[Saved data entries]
((
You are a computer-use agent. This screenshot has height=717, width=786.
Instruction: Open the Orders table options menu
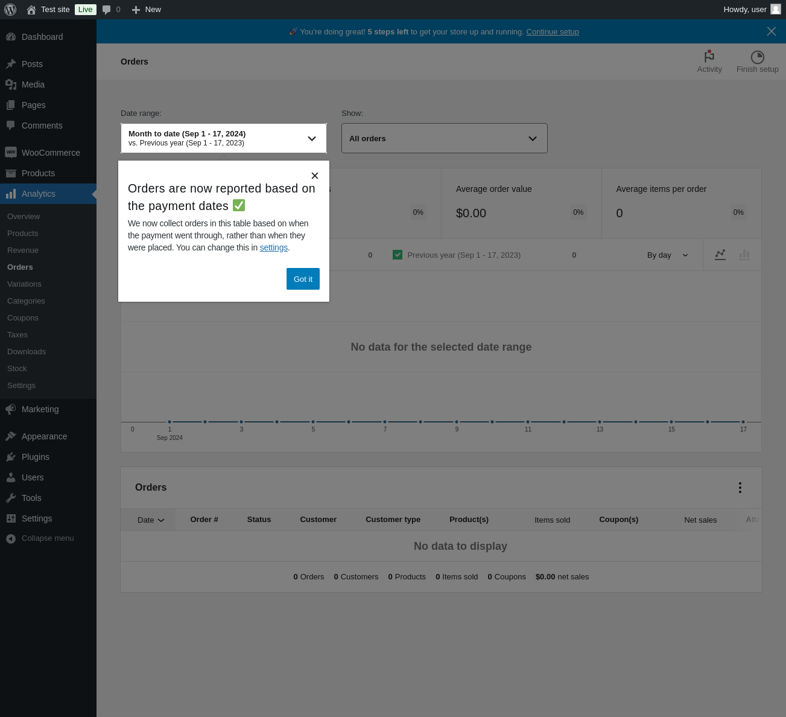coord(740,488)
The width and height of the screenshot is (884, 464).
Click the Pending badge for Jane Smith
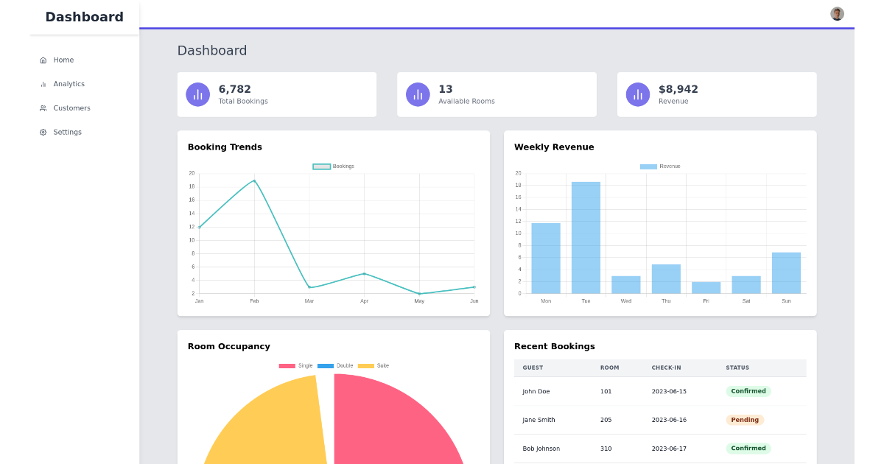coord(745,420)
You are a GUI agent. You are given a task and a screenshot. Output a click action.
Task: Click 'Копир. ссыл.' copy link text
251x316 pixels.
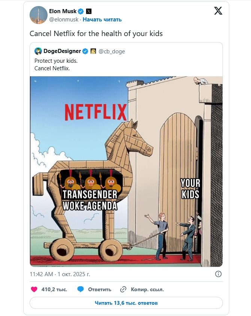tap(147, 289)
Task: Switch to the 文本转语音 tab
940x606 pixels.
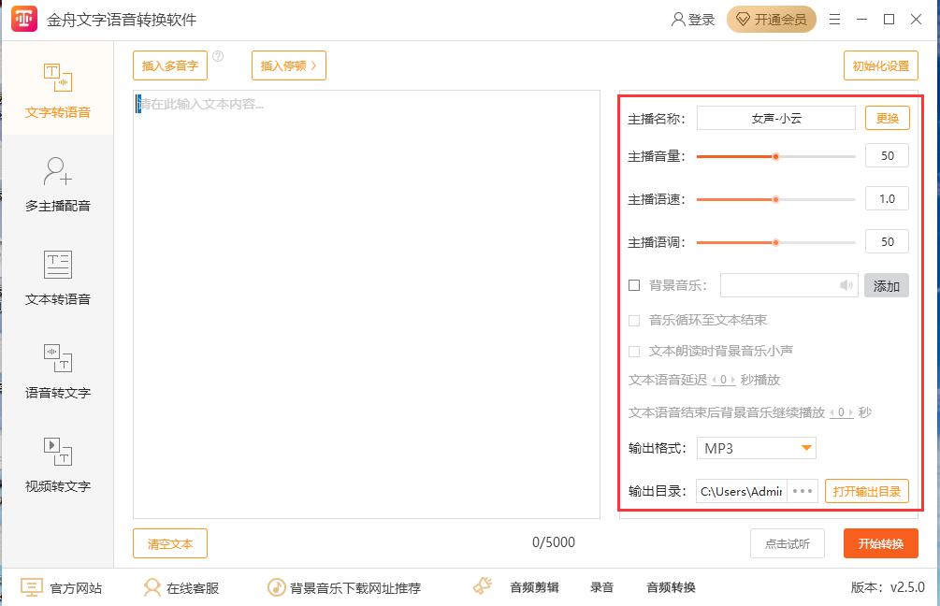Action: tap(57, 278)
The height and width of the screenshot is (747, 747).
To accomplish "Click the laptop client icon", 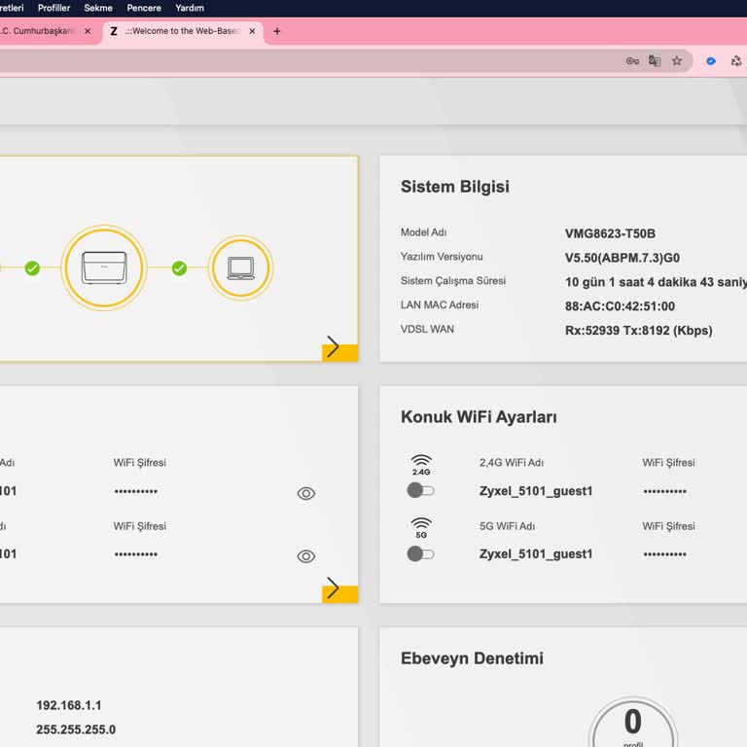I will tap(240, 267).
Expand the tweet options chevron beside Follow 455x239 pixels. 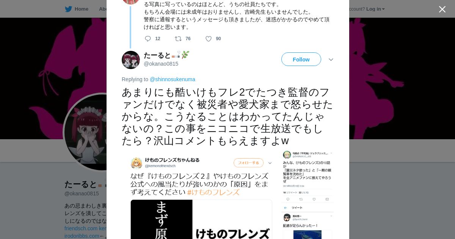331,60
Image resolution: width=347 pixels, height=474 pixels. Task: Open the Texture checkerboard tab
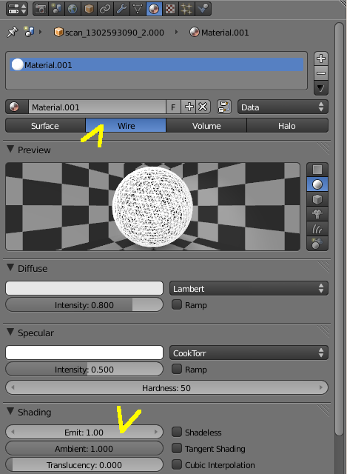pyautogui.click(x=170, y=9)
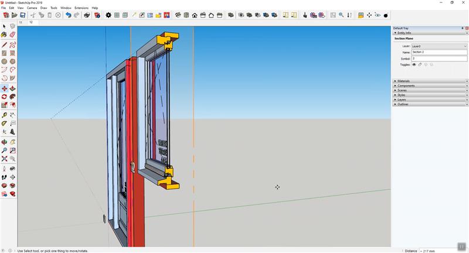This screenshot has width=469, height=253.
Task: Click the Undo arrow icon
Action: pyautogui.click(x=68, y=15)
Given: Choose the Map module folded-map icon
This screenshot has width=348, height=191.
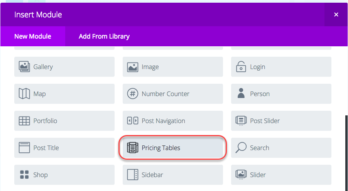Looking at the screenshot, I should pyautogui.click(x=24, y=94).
))
((
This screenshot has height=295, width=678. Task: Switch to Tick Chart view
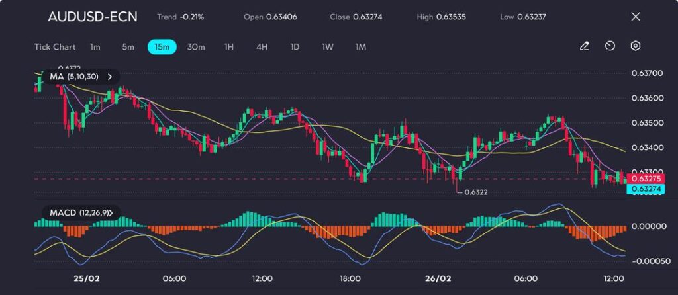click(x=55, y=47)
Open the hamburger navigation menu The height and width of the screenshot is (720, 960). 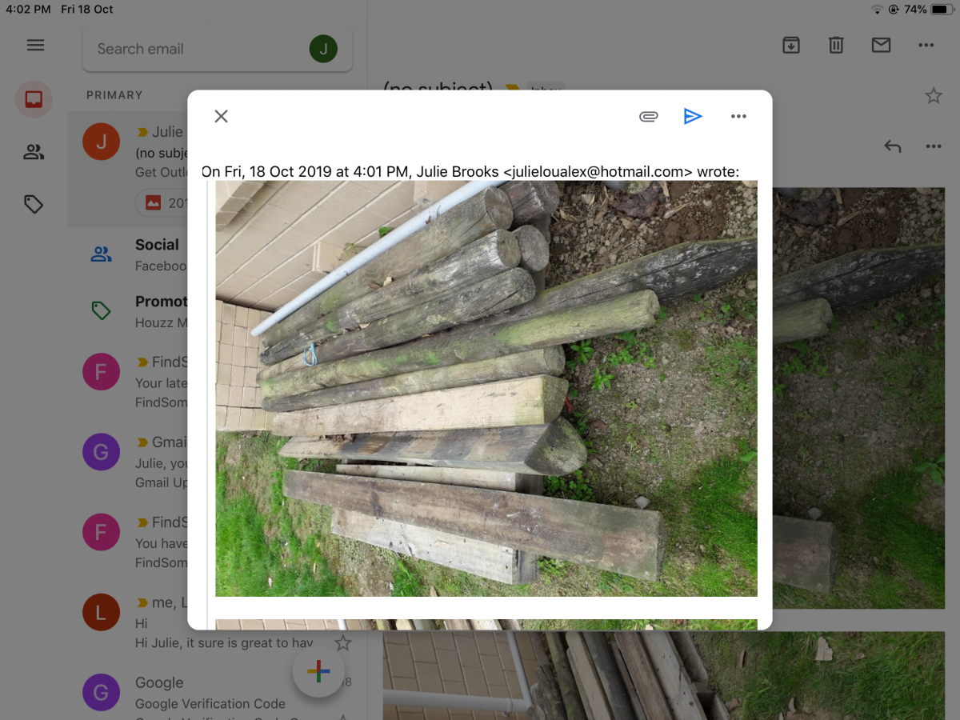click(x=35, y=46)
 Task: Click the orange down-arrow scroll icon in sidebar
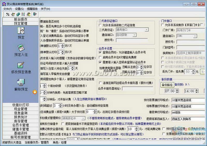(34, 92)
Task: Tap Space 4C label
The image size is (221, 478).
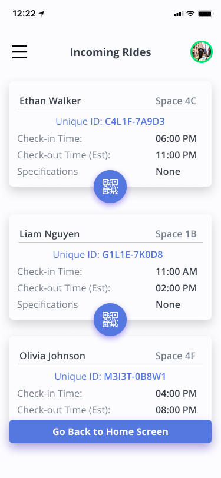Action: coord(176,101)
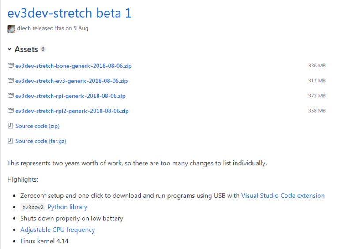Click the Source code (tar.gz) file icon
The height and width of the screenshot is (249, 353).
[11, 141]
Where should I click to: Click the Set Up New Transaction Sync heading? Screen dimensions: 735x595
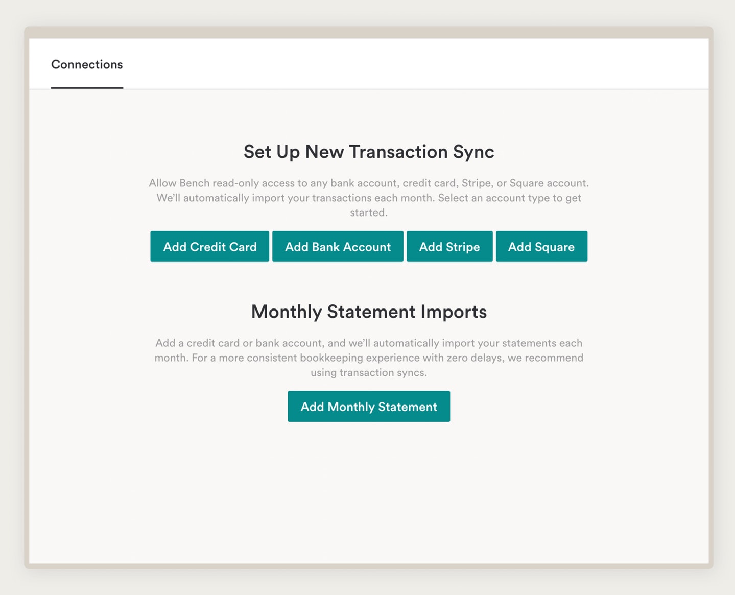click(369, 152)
))
● **How to complete this task**
Above are entries; state the number of lines among them that contain "agent", and nothing else.

● **Output for this task**
2